Sahabat-AI v1 Instruct is an advanced multilingual language model specifically designed for Indonesian languages and dialects. Co-initiated by GoTo Group and Indosat Ooredoo Hutchison, this model has been fine-tuned on an extensive dataset of 448,000 Indonesian instruction pairs, along with 96,000 Javanese and 98,000 Sundanese instruction pairs, plus 129,000 English instruction pairs.
Implementation Details
Built on the Gemma2 architecture, this model leverages advanced decoder technology and has been fine-tuned through a combination of full parameter tuning and on-policy alignment. The training process involved 4 hours of fine-tuning and 2 hours of alignment on 8x H100-80GB GPUs.

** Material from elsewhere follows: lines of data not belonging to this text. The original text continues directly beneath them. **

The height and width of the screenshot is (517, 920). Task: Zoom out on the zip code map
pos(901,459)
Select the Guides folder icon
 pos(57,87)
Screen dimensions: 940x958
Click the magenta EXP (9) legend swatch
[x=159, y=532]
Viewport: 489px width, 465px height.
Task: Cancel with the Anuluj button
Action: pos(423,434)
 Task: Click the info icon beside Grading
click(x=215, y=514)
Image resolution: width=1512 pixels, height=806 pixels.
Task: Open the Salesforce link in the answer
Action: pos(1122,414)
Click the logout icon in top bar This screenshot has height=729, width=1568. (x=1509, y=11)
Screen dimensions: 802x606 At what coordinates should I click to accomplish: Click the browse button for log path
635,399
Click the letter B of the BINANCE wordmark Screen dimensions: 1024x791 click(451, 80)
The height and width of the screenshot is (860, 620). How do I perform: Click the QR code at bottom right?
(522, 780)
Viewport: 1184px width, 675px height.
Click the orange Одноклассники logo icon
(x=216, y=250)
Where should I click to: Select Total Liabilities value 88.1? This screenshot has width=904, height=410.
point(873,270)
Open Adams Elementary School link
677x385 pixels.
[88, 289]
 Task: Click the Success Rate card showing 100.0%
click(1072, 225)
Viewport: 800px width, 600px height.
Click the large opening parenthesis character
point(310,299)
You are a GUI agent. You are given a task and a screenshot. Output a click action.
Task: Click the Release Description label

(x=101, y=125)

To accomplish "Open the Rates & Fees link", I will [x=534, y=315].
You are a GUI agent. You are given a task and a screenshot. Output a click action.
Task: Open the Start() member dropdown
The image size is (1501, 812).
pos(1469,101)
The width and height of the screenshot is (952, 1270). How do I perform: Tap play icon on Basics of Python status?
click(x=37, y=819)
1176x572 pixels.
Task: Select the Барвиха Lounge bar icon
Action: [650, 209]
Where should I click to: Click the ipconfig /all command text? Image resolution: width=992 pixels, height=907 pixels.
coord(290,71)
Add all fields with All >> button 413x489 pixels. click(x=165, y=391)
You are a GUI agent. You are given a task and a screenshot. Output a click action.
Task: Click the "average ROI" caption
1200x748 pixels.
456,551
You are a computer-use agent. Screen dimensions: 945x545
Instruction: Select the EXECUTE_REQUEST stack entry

- Context length of 8192 tokens
- BF16 tensor type optimization
- Comprehensive multilingual capabilities
- State-of-the-art performance on regional language benchmarks
Core Capabilities
- Achieves 61.169% overall score on SEA HELM benchmark
- 62.6% performance on IndoMMLU evaluation
- Superior performance in Indonesian (64.154%), Javanese (64.439%), and Sundanese (54.913%) tasks
- Maintains strong English language capabilities with 33.67% average score on standard benchmarks
Frequently Asked Questions
Q: What makes this model unique?
This model stands out for its specialized optimization for Indonesian languages and dialects, while maintaining strong performance across multiple languages. It's particularly notable for achieving state-of-the-art results on regional language benchmarks like SEA HELM and IndoMMLU.
Q: What are the recommended use cases?
The model is ideal for applications requiring multilingual capabilities in Southeast Asian languages, particularly Indonesian, Javanese, and Sundanese. It's suitable for tasks like question answering, sentiment analysis, translation, and abstractive summarization in these languages.